Crap , I forgot I had one of his shirts on.
When I sat down and pulled my legs up, the material bunched up around my hips, leaving my legs completely bare.
I straighten them and try to pull the shirt down, but it doesn’t go far and for some reason this only makes me cry harder.
He gets up and walks back into the house, never saying a word. I don’t know whether to be happy he left without a word or to be pissed about it.
I take a few deep breaths and rub the mark on my arm. I know better than to get this upset. Crying only makes me feel bad and it never solves anything. I take a drink of my tea and wipe my nose on my sleeve because that’s totally ladylike.
“ Raise your arms up.”
I look up and DaR is standing over me with the blanket off my bed.
“ Sorry , but it took me a tic to find this. I thought you had more than one.”
He lays the blanket over me, and I snuggle down into it. “ Thank you, that was very thoughtful. I’m sorry for being so difficult. Some days I thank you for saving me, and then other days, or should I say nights, I wish you would’ve let me die. ”
He pulls the other chaise lounge over next to mine; so close they’re almost touching.
“ Kira , you are not the only one who has lost someone they loved to the great unknown.
My father was lost to me many rotations ago.
He was traveling with six others to a conference.
It was a routine flight, one that he had made many times.
From what we can tell, a giant black hole opened while they were mid-flight.
The pilot should have been able to detect it in advance and navigate around it as this happens often, but it seems to have sucked their shuttle through without warning.
They did not even have time to send out a distress beacon.
I have searched from one end of the galaxy to the other, following every lead, but to no avail. Losing my father was one of the worst moments in my life. I was so engrossed with my own career and my own goals at the time.”
I watch him run his hand through his hair.
“ I should have spent more time with him.
We were so different from each other; he was the scholar, and I was the warrior.
He never missed a tournament or a competition, even though I know he hated the violence.
He was always in the stands cheering me on, whether I won or lost, it made no difference to him.
He was still proud of me and he never failed to tell me or show me he loved me.
Once he was gone, I realized I was not half the man he was. Especially when I had my own boys to raise. So many times, I needed my father’s advice .
I have never stopped looking for him.

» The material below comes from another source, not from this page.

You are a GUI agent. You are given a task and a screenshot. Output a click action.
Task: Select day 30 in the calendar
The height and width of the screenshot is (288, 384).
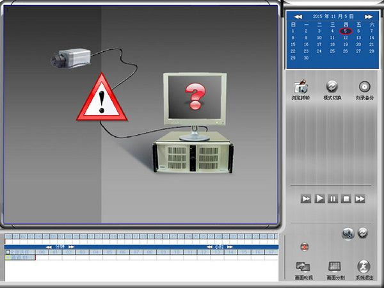tap(307, 58)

My mind tells me he is gone, but my heart tells me that if anyone could have made it, my father would have.
I will always be that little boy searching for his father.

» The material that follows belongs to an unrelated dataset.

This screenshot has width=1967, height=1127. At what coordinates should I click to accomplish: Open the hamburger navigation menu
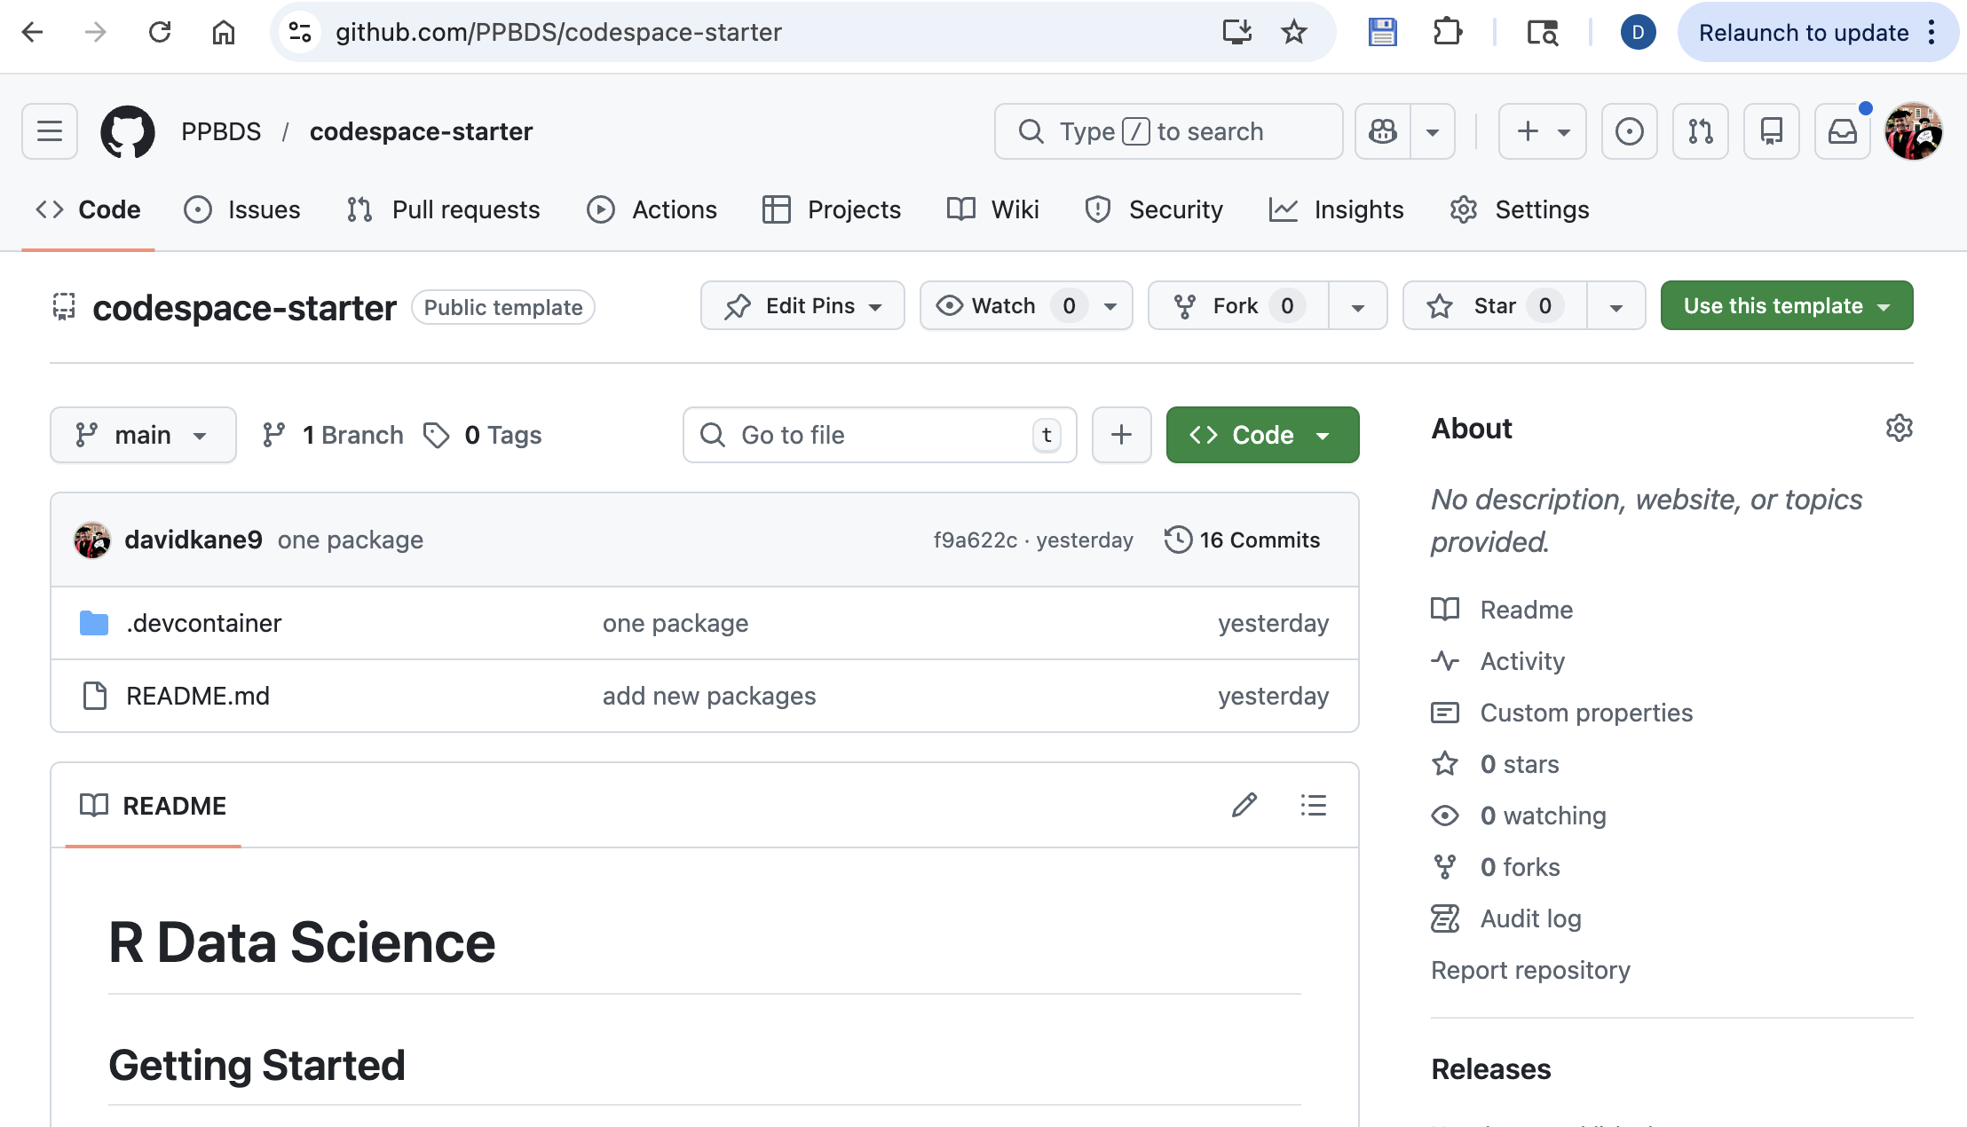pos(50,131)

The council declared them all deceased after twenty rotations, but I still refuse to believe it.
The day I was granted house status, I remember looking out into the crowd for him. House status was something he wanted for me more than I did for myself. He would have worn my mark proudly, even though I always thought he was the one who deserved it more.

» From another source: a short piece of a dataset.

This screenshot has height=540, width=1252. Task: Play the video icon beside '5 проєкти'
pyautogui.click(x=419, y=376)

I have spent rotations staring up at these stars, praying the Lord of Light delivered him somewhere safely and that he has found happiness in his journey.
I am sure your Rick is looking down at you now praying for the same thing.
I envy this Rick you speak so highly of.
To love and be loved so deeply is eye-opening.
My career has always been my life, but I realized something this rising.
It will not miss me when I am gone. My name will be mentioned in passing, and then another will take my place.
I hate that your heart has been so broken that you feel like you can never love again. I also understand that the love of a mate is different than that of a parent or a child.”
“ DaR , honey, you never replace someone you have loved or lost. You just hope your heart has room for more. ”
I reach over and take his hand in mine, squeezing gently. Neither one of us says another word, we just lie there under the stars, thinking about our lives before this moment.
I know this is a turning point for me. No more feeling sorry for myself; things happen that we can’t change. I will live the life Rick died to give me, so that all the laughter and the tears from this point on will float toward him in heaven.